How easy to do nothing but lament how everything did not work out. Jesus is no longer on earth. How easy to wonder if the Bible is true. If God really knows what he is doing. To think I am smarter than God because I would write the so much better.
Peter boldly chooses to believe in the word of God: “the Scripture had to be fulfilled.” He is focusing on the scandal of Judas’ betrayal and death. There is a larger principle for us: when in the waiting room believe in God’s word. Get it straight in your mind: no matter what happens, no matter what disappointment we face, no matter how life changes, God’s promises will not be stopped. God will always be God and his Word will always be His Word. God is in our current world wide waiting room season of life.
Believing in the promises of God allows us to overcome the negative attitude temptations of the waiting room and replace with optimism, hope, expectation, delight. As a Christian, learn to appreciate a good mystery, because often we have no idea how the story is going to resolve, but the promise of God is that the Lord will work everything out for the good.
#5 . In the waiting room, Act on God’s promises. That’s why this book is called “Acts” as in Actions. It is not called the prayers of the apostles, the story is not about the followers of Jesus sitting longer in a classroom to learn a little bit more, but ACTS. Most of my waiting room time is at Service Pro waiting for my oil to be changed. Almost always I take a commentary. When I get a chance, I also have a minor goal of piecing together the life’s story of whoever is behind the counter. That’s my hobby, to learn people’s stories. That’s the way I redeem my car oil change waiting room time.
Redeem the time when put in the waiting room season of life facing major transitions, when much of what you know is upended. Keep on in the faith. What’s described in the rest of today’s scripture (Acts 1:21-26) is choosing Matthias as a replacement for Judas. This is the only time this man is mentioned by name in scripture. But what a great lesson: God’s promises will go on. how Matthias is chosen is not a lesson for us to follow, the great lesson is that God’s word is unchanging and God’s promises are right on time! We are to ACT.
How to survive and thrive in the waiting room: Be normal, Stay in touch with brothers and sisters in Christ, Pray, Believe in God’s Promises, Act on God’s promises.

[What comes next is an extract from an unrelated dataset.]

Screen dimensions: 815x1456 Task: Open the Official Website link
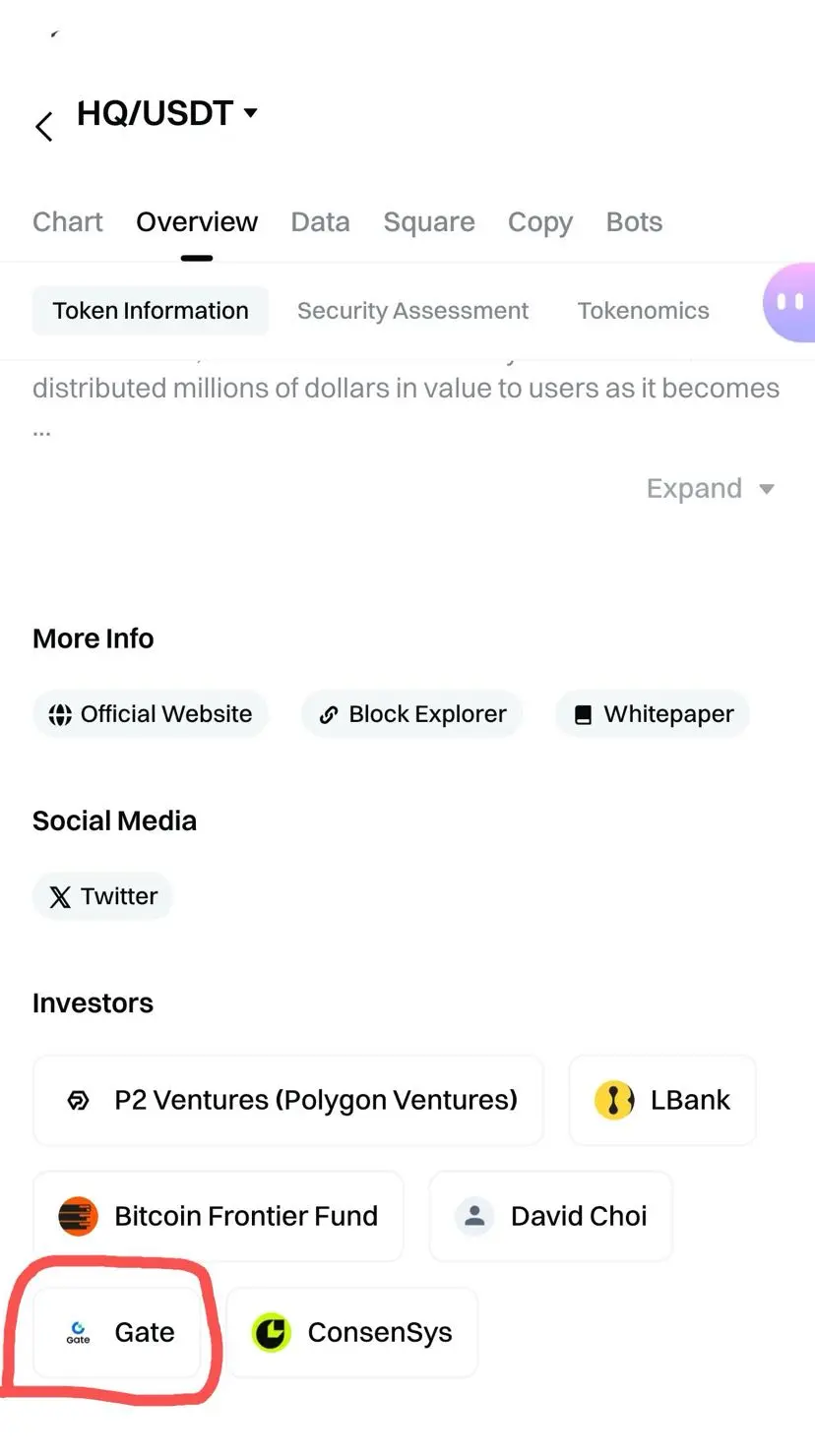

The waiting room is not an inconvenience between between important events. Redeem the waiting room season of life and you will have more awareness of the Lord, you’ll grow in your faith, you will be shaped like clay on the potter’s wheel. A woman rushed up to famed violinist [Fritz Kreisler] after a concert and cried: “I’d give my life to play as beautifully as you do.” The violinist replied, “I did.” The waiting room shapes our character and tests our faith.
We all feel like we are in a waiting room for life to become fun again, to enjoy that which we once knew. The temptation is to be bitter, to fight. Jesus deliberately told his disciples to go and wait for the H.S. to descend upon them. He sent them to a waiting room. It is in the waiting room their hearts were prepared to accept one of the most amazing transitions bestowed upon humanity: from an earthly Jesus who died was raised and ascended to heaven, to life on earth with the Holy Spirit indwelling believers and empowered to be witnesses for the Lord Jesus Christ.
I’d like to end with a simple prayer. Consider making this your prayer. It is not an easy prayer to believe: /// “Lord, thank you for the waiting room. Amen.”